> _ABOUT THIS TASK_: Please copy the lines below, exactly as they are, from the one with "Screen dimensions: 1080x555" through the one with "Where should I", and leave out the pictures.

> _MATERIAL FOR THIS TASK_:
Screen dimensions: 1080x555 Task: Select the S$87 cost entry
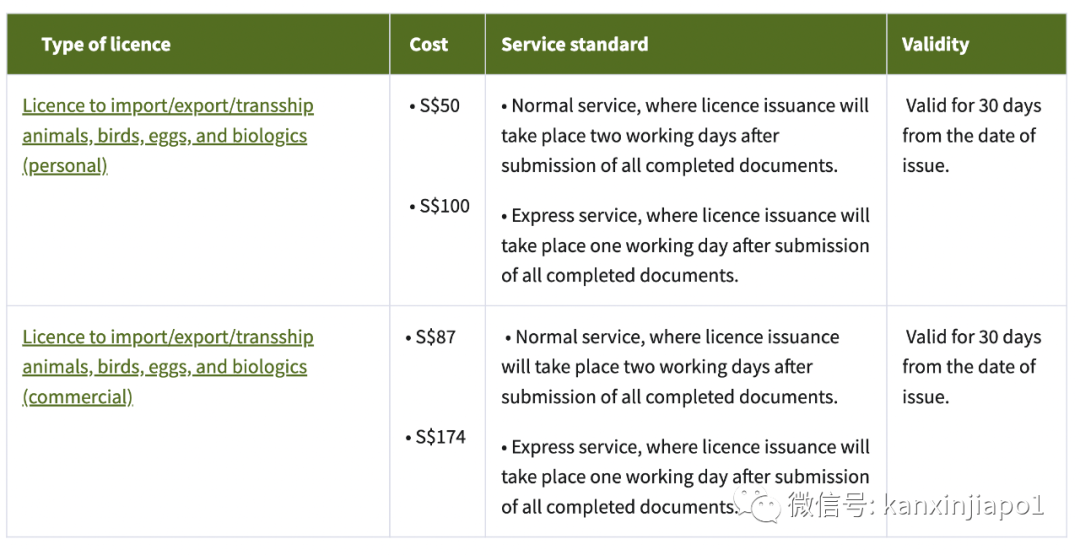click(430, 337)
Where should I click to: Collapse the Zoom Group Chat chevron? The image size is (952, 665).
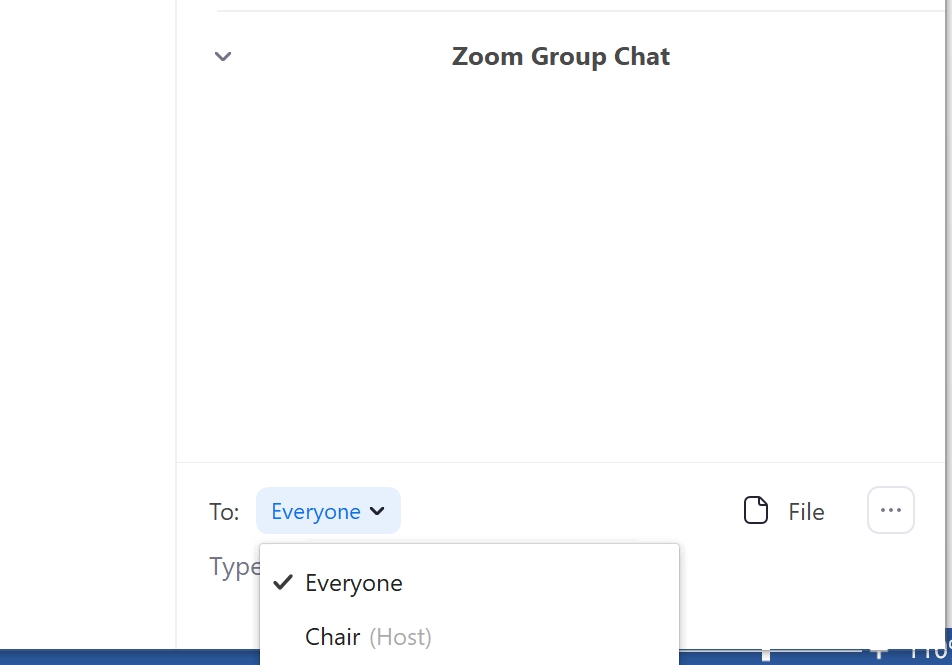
...
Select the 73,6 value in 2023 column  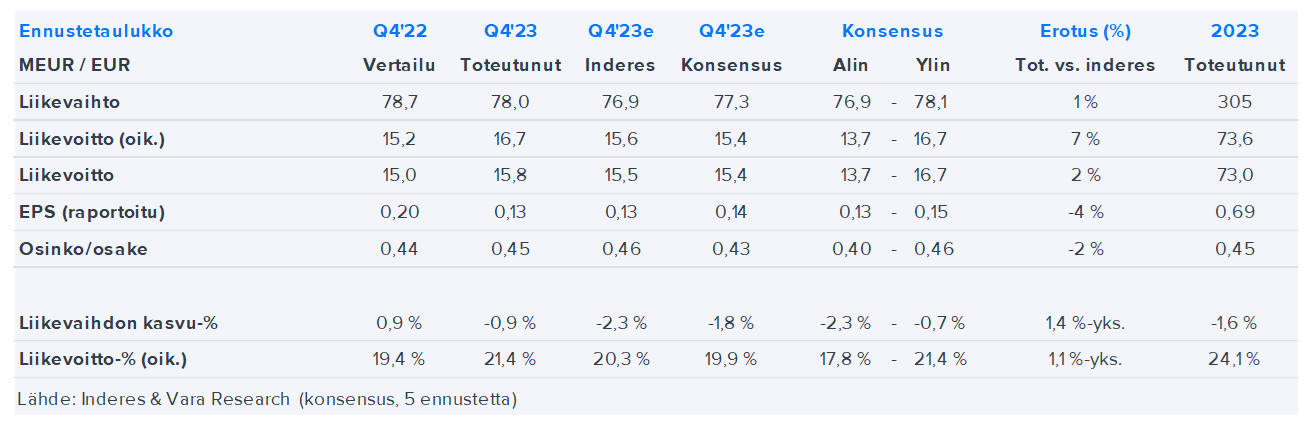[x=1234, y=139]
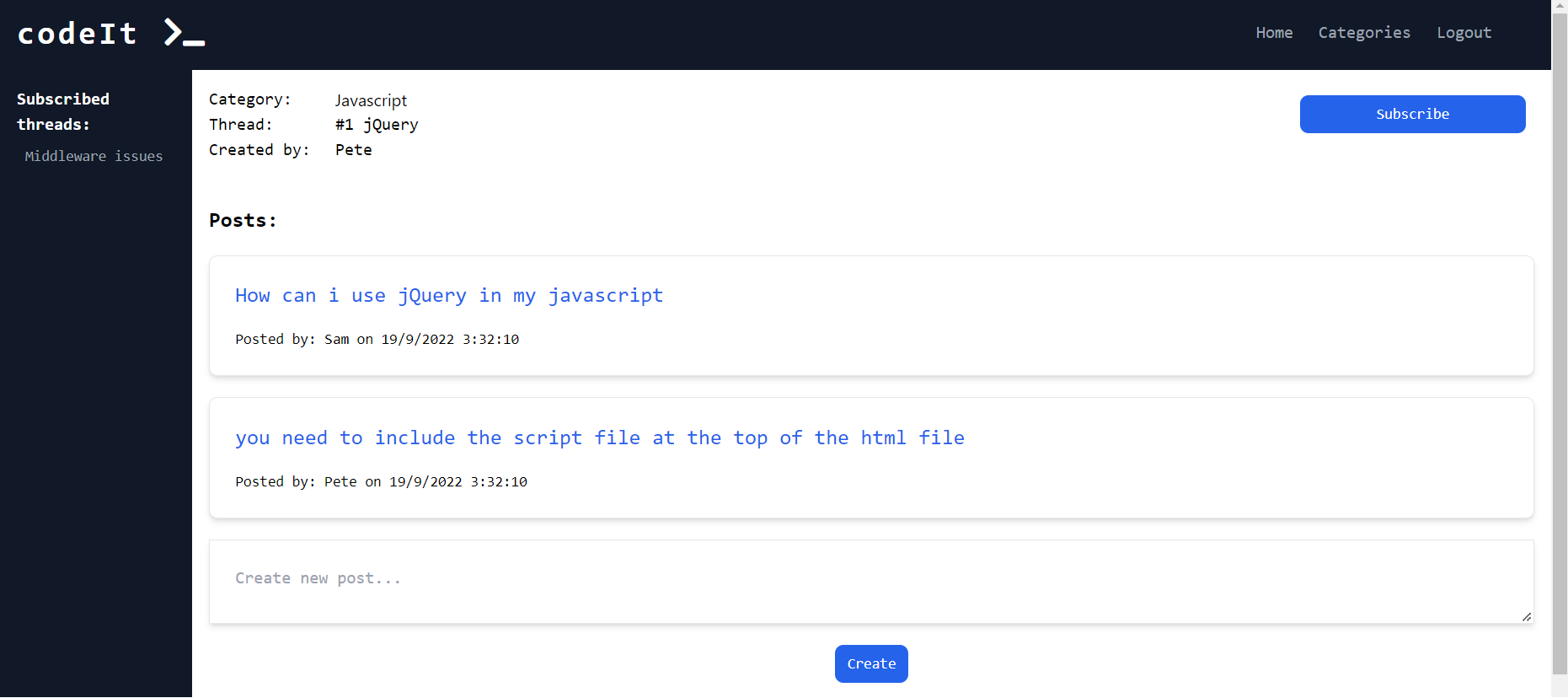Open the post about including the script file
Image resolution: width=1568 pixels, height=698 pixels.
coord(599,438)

> _ANSWER TO THE PROBLEM_:
Screen dimensions: 1080x555 Task: Select the S$87 cost entry
click(430, 337)
Where should I click to: Collapse the Zoom Group Chat chevron? The image size is (952, 665).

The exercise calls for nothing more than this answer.